Nonsmooth Nonconvex Composite Optimization

09 November 2021 - 12 mins read time
Tags: Nonconvex Nonsmooth Optimization

In progress. Upcoming: Uniformization of notations, full sets of assumptions, convergence results and comparisons

1. Nonconvex Optimization Problem with Convex Nonsmooth Term

We consider the following generic optimization problem

\[\underset{x\in\mathbb{R}^{m}}{\mathrm{minimize}}\; \left\{\mathcal{L}(x) \triangleq F(x) + R(X) \right\}\]

where \(F\triangleq \frac{1}{n}\sum_{i=1}^n F_i(x)\) has a finite-sum structure, and the function \(R\) is a possibly non-smooth simple convex function. Here, \(R\) is said to be simple in the sense that its proximity operator has a closed form expression. Moreover, throughout this section, we will resort to the following assumptions.

Assumptions. Throughout this section, we consider the following assumptions.

A1. \(\mathcal{L}\) is bounded from below and \(\mathrm{dom}\;\mathcal{L}\neq \emptyset\).
A2. \(R\colon\mathbb{R}^m\to\mathbb{R}\cup\{+\infty\}\) is a proper, convex and lower semi-continuous
A3. Each \(F_i\colon\mathbb{R}^m\to\mathbb{R}\) is continuously differentiable on an open set \(\Omega\supset\overline{\mathrm{dom}\;R}\). Moreover, there exist \(L\in(0,+\infty)\) such that,
- A3-i (\(L\) smoothness). F has an \(L\)-Lipschitz continuous gradient on \(\mathrm{dom}\;R\)
- A3-ii (\(L\)-individual smoothness). Each \(F_i\) has a L-Lipschitz continuous gradient on \(\mathrm{dom}\;J\)
- A3-iii (\(L\)-average smoothness). \(\frac{1}{n}\sum_{i-1}^n \| \nabla F_i(x)-\nabla F(y)\|^2 \leq L^2 \| x - y\|^2\).
A4 (Bounded variance) There exist \(\sigma\in(0,\infty)\) such that \(\frac{1}{n}\sum_{i-1}^n \| \nabla F_i(x)-\nabla F(x)\|^2 \leq \sigma^2\) for every \(x\in\mathrm{dom}\; F\).

Assumptions A1 and A2 are basic assumptions used in optimization. A1 usually holds since \(F\) and \(R\) typically stand for a loss function and a regularizer, respectively. Hence, they are usually nonnegative or bounded from below, and the domain of \(R\) intersects the domain of \(F\). Also note that, most of convex regularizers popularly encountered also satisfy A2. The next assumption A3 deals with the smoothness of \(F\) and its components. As such, full-batch algorithms will rely on A3-i while stochastic algorithms, which fully exploits the finite-sum nature of \(F\), will typically rely on A3-ii. Note that some exceptions may rely on the weaker assumption A3-iii. Finally, A4 is standard in stochastic optimization. It appears useful when \(n\) is extremely large since passing over \(n\) data points is exhaustive or impossible.

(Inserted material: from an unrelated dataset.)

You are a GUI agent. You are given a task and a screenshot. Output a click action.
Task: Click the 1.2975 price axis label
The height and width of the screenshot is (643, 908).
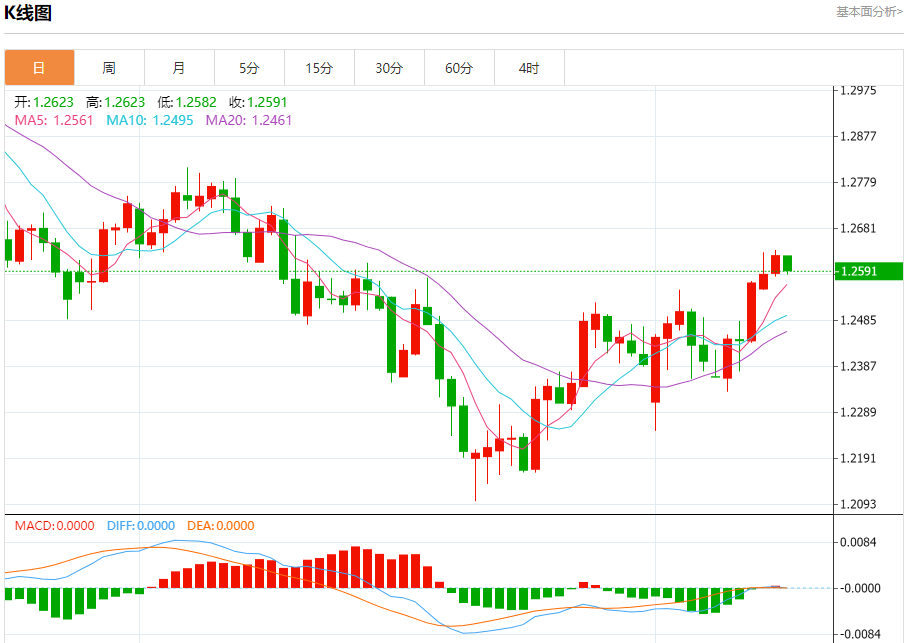pos(858,90)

Actually, in some works, slightly weaker assumptions may be required. However, the assumptions stated above are general enough to encapsulate many optimization problems.

Then comes the question of which criterion to use to check for convergence. For convex problems, the optimality gap \(\mathcal{L}(x)-\mathcal{L}(x^\star)\) is typically used. However, it becomes intractable for nonconvex problems. One the one hand, for smooth nonconvex problems, it makes sense to measure the stationnary by resorting to \(\nabla\mathcal{L}\). On the other hand, for nonsmooth convex problems, an alternative is the gradient mapping defined as follows for some \(\gamma>0\)

\[\mathcal{G}_\gamma(x) = \frac{1}{\gamma}\Big( x - \mathrm{prox}_{\gamma R}(x - \gamma\nabla F(x))\Big).\]

Note that in the peculiar case where \(R\equiv 0\), the gradient mapping boils down to \(\mathcal{G}_\gamma(x)=\nabla F(x)\).

1.1. Full-batch algorithms

We begin by presenting some algorithms which do not take into account the finite-sum nature of \(F\). In their original forms, they allow for inexact gradient computations and/or inexact computations of the proximal points. However, here, for the sake of simplicity, we will not show such aspects and solely deal with exact computations.

NIPS [Sra, 2012] . The Nonconvex Inexact Proximal Splitting method hinges on the splitting into smooth and nonsmooth parts. Without inexact gradient computation, it boils down to the following nonconvex forward-backward algorithm.

\[\begin{array}{l}x_0\in\mathbb{R}^{m}\\ \text{for}\;k=0,1,\ldots,K-1\\[0.4ex] \left\lfloor\begin{array}{l} x_{k+1} \in \mathrm{prox}_{\gamma_{k} R}\; \left( x_k - \gamma_{k} \nabla F(x_k) + \gamma_{k} \right) \end{array}\right.\end{array}\]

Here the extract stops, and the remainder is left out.